Six treatment modalities were used, with all treatments prepared in hard water (HW, Sigma-Aldrich, UK). Constituents of the HW contained a mixture of two solutions, A and B. Solution A consisted of 2.12 g magnesium hexahydrate and 3.06 g calcium chloride dihydrate dissolved in 50 mL of dH₂O. Solution B consisted of 1.75 g sodium bicarbonate dissolved in 50 mL of dH₂O. The solutions were combined at a ratio of 3:4 and the pH was adjusted to 7.0. The treatments were as follows: non-treated controls (Figure 3A), daily brushing submersion in HW containing the denture cleanser (DC, Poligrip^® 3 Minute, GSK, Weybridge, UK) (Figure 3B), daily brushing following submersion in HW with addition of a DC on day 7 only (Figure 3C), daily brushing with Colgate^® Total (Colgate-Palmolive, Surrey, UK) or Crest^® 3D White toothpaste (P&G, Ohio, USA, Figure 3D) and daily brushing followed by submersion in HW only (Figure 3E). The positive control is considered as daily brushing followed by DC on the final day 7 (B), as described elsewhere (17). Non-treated controls were maintained in HW throughout the treatments. The DC pack instructions were followed for preparation of the tablets. Slurries of toothpaste were prepared by mixing 7 g with 21 mL HW via vortexing for 10 min, as defined in the ISO 11609:2017 standard. All PMMA discs were brushed as previously described [20,22]. After treatment, all discs were placed into 1 mL of Dey–Engley neutralizing broth (Sigma–Aldrich, UK) for 15 min. Treatments were repeated each day and discs were either re-incubated in 500 µL of THB:RPMI media or processed for colony forming counts.

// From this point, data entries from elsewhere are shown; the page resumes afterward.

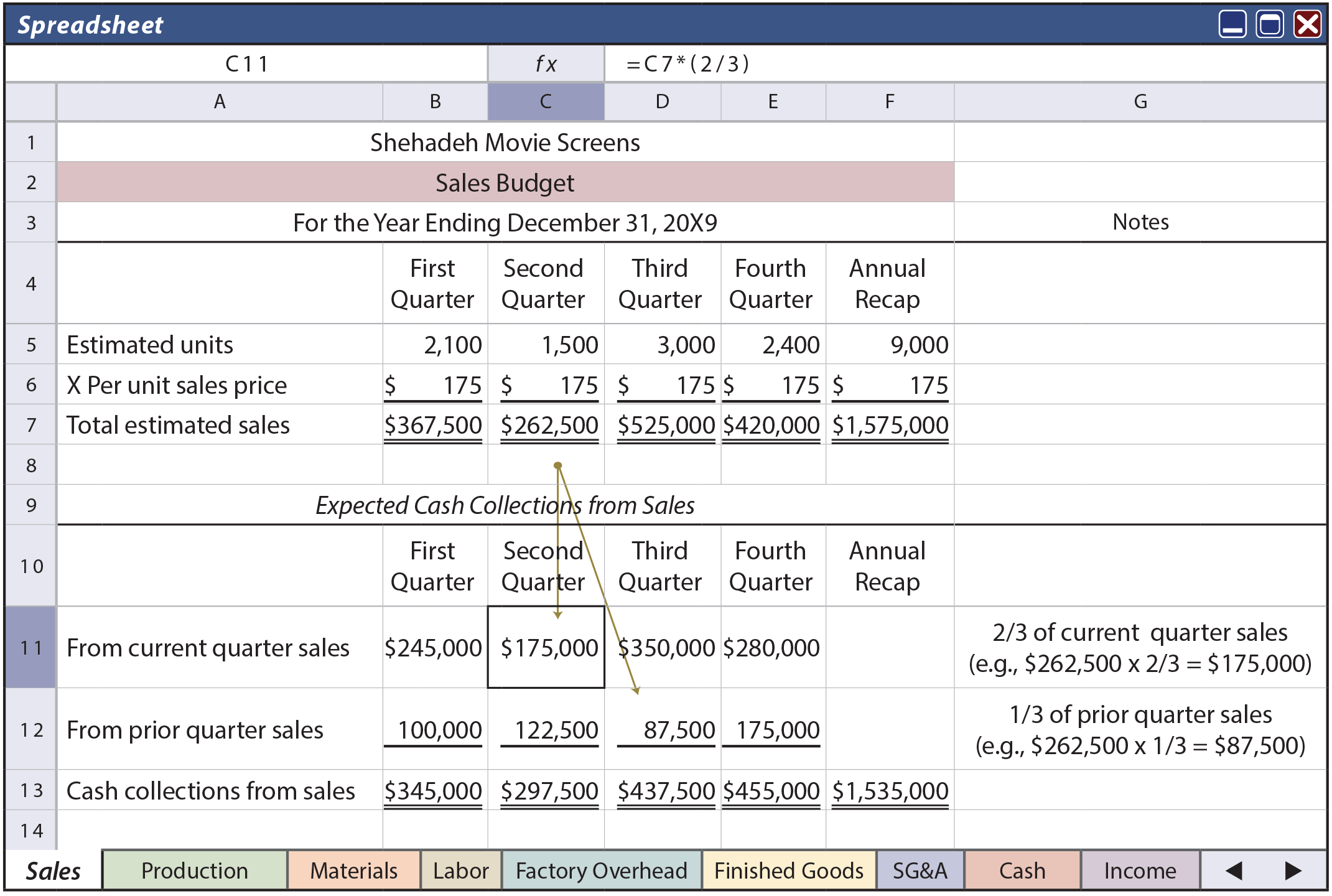The width and height of the screenshot is (1332, 896).
Task: Open the Factory Overhead sheet
Action: (601, 870)
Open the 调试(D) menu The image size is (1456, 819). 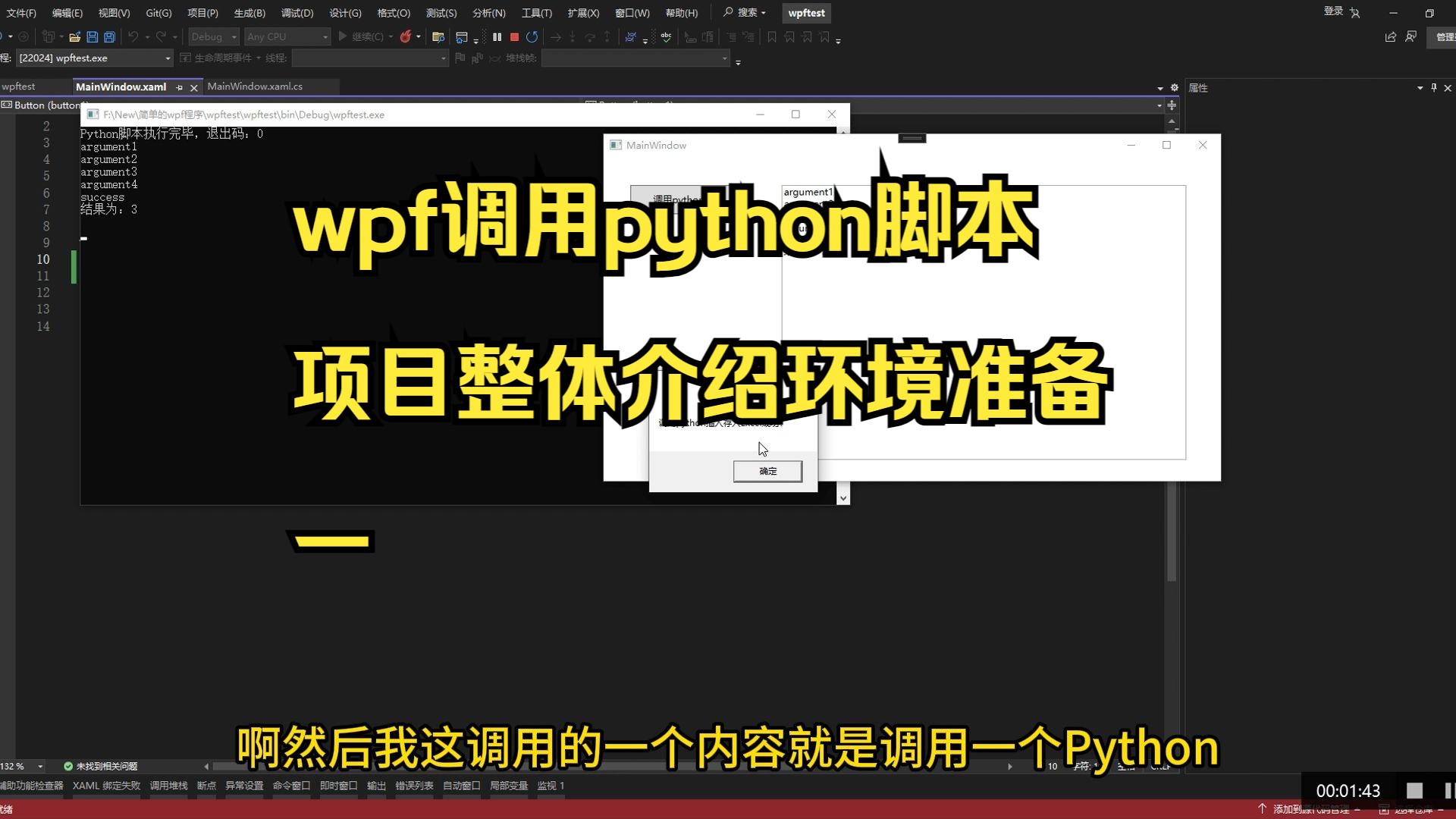(x=297, y=13)
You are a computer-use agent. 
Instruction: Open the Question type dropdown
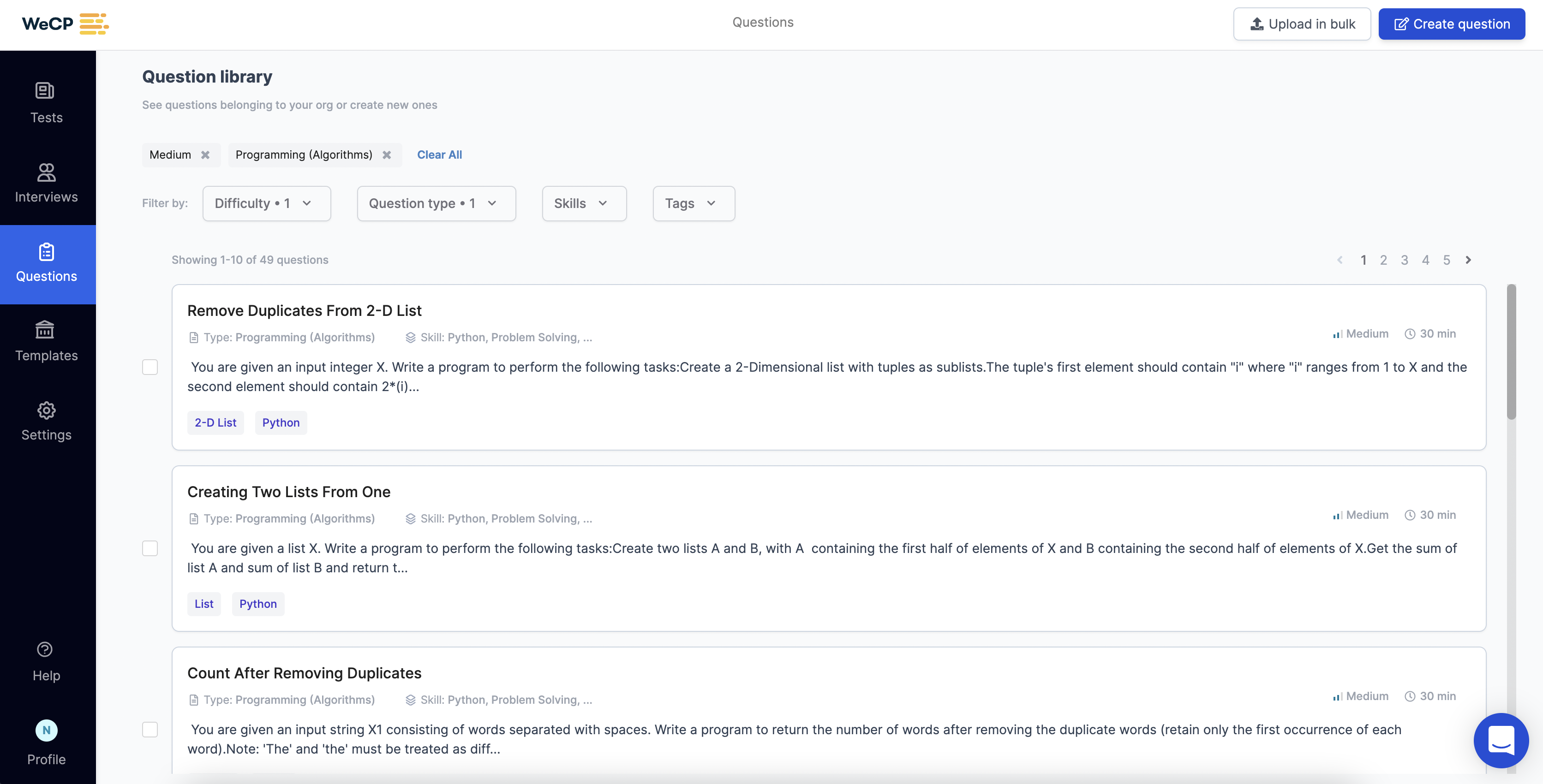pyautogui.click(x=436, y=203)
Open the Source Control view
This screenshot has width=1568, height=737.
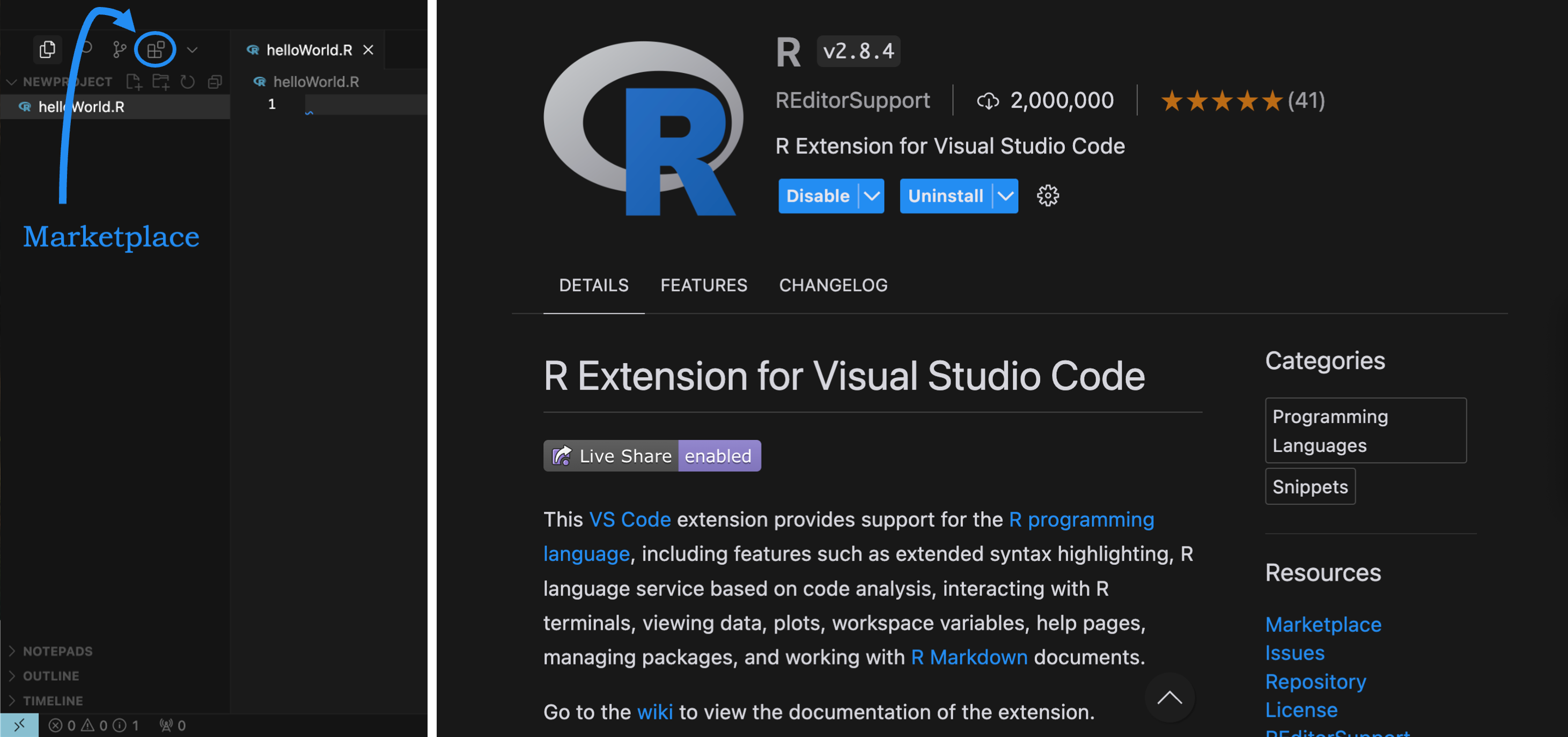(x=119, y=49)
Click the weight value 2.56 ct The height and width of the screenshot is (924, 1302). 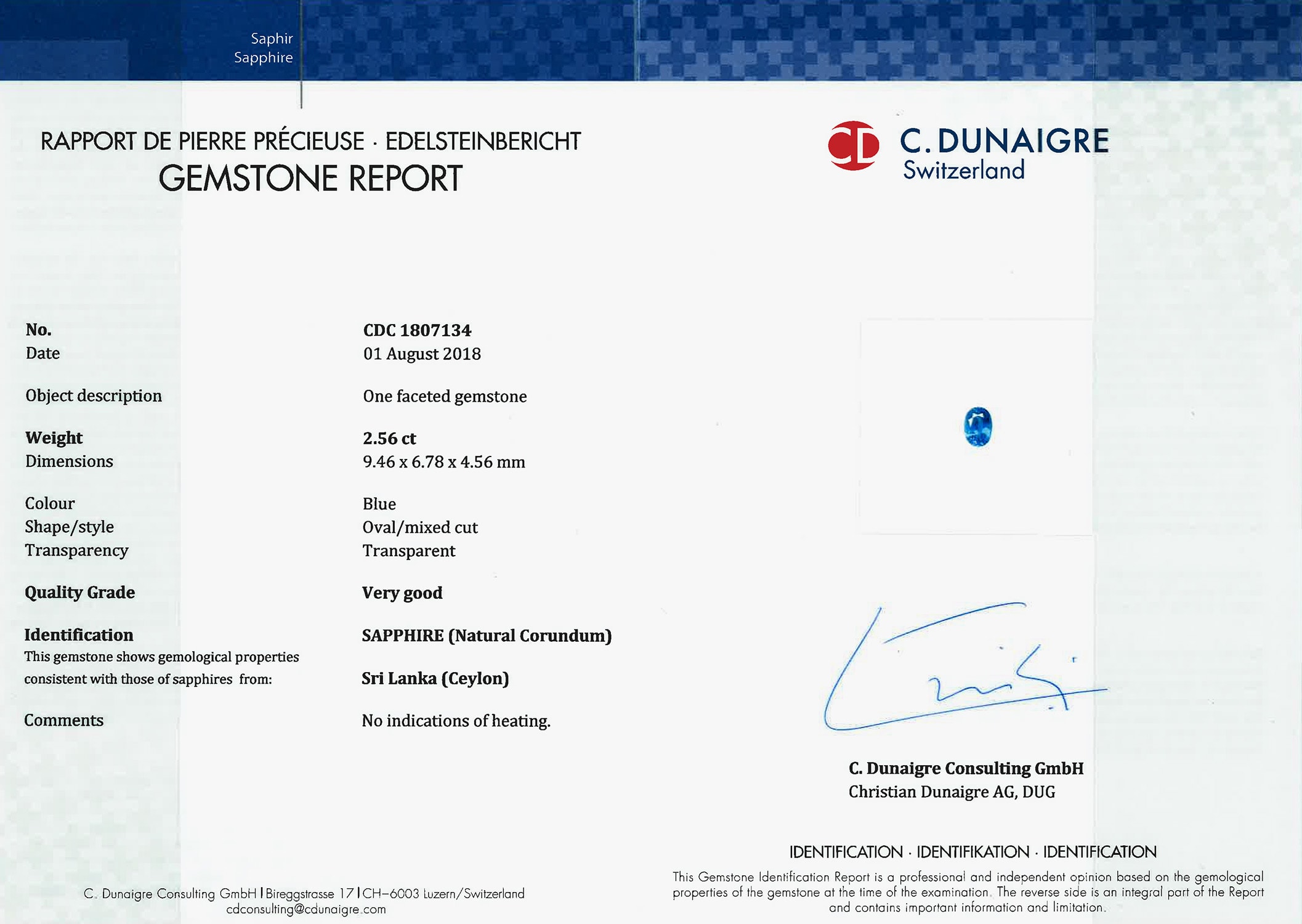click(x=389, y=439)
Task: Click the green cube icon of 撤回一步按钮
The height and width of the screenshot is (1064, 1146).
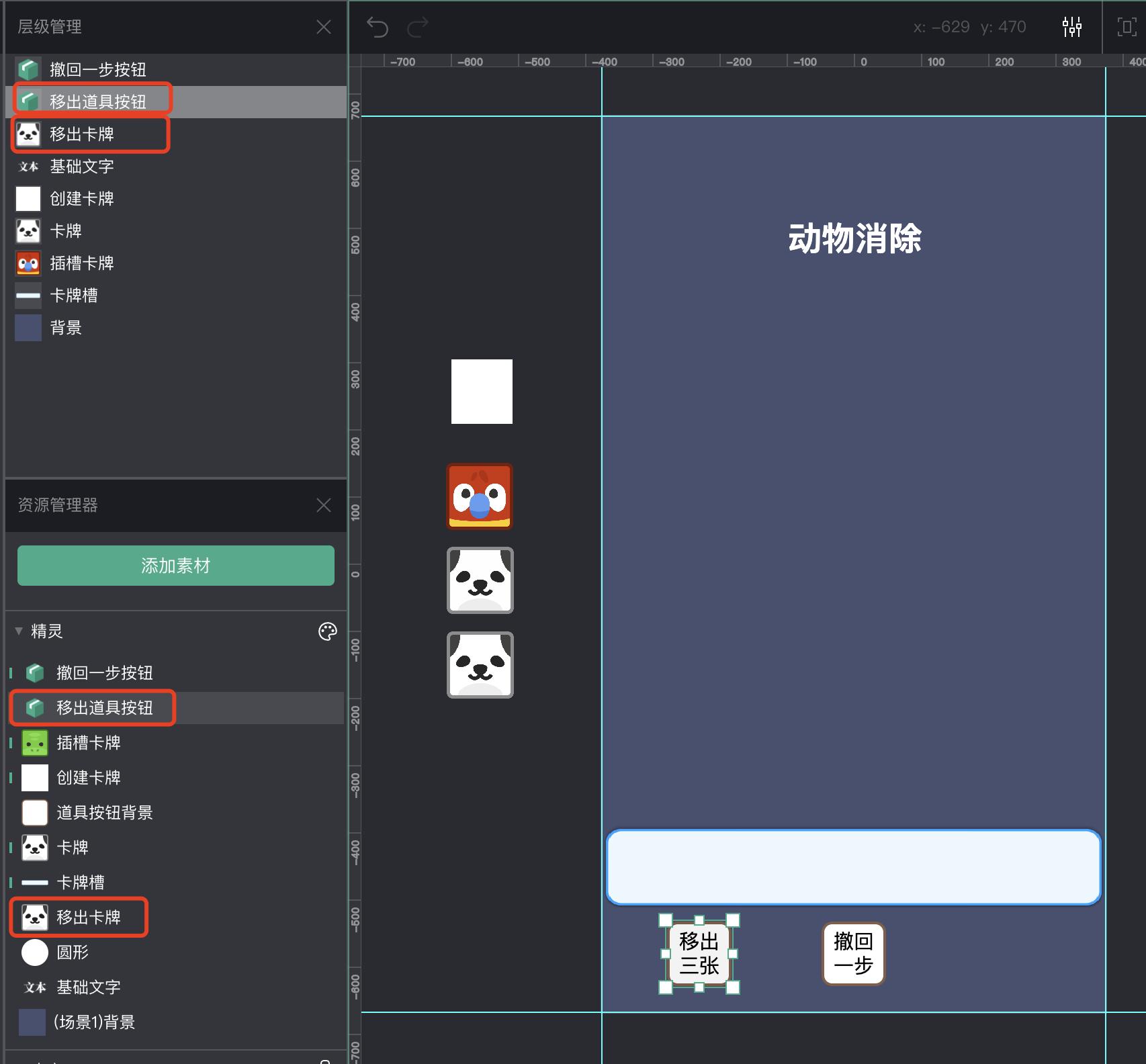Action: [28, 69]
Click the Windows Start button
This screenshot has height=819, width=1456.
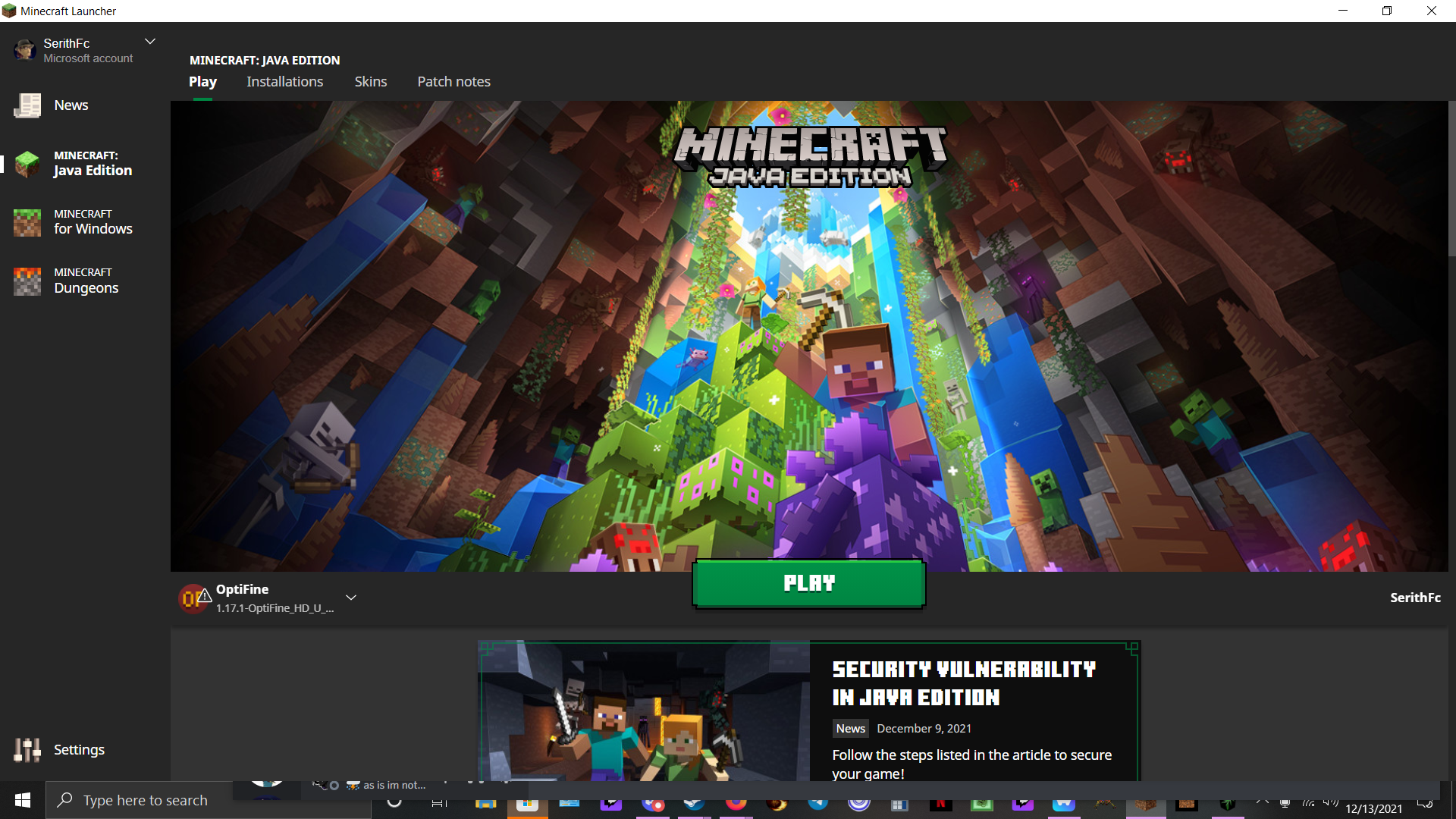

5.3. Biofilm Viability Assessed via Colony Forming Unit Counts

Biofilms after 7 days were processed immediately for colony forming unit (CFU) counts. Biofilms were initially ultrasonically vibrated in 1 mL PBS in a sonication bath at 35 kHz for 10 min. The Miles and Misra technique was utilised to assess the number of viable and culturable cells within the biofilm [37], using either brain heart infusion (BHI) agar +10% horse blood for aerobes and anaerobes, or Sabouraud’s dextrose agar for yeast. BHI plates were either incubated at 37 °C for 48 h under aerobic or anaerobic conditions. SAB plates were incubated at 30 °C for 48 h before counting.

5.4. Confocal Laser Scanning Microscopy

Biofilms were stained with SYTO™-9 green-fluorescent stain and propidium iodide (PI) at concentrations of 20 µM prepared in dH₂O. Biofilms were washed in dH₂O, stained for 15 min in the dark then fixed with 4% paraformaldehyde for 30 min, protected from light. After a final wash with dH₂O, the samples were left to air dry and the underside of the PMMA discs were affixed to a slide with superglue, prior to imaging on the Zeiss LSM780 confocal laser scanning electron microscope (ThermoFisher, UK). Z-stack images were obtained and edited using ImageJ.

5.5. Statistical Analysis and Data Presentation

Graph production, data distribution and statistical analyses were performed using GraphPad Prism (version 8; La Jolla, CA, USA) on 6 replicates from each experimental arm performed over two independent experiments. After assessing whether the data conformed to a normal distribution, Kruskal–Wallis tests with Dunn’s post-test comparison were used to compare groups to the control. Statistical significance was achieved upon p < 0.05.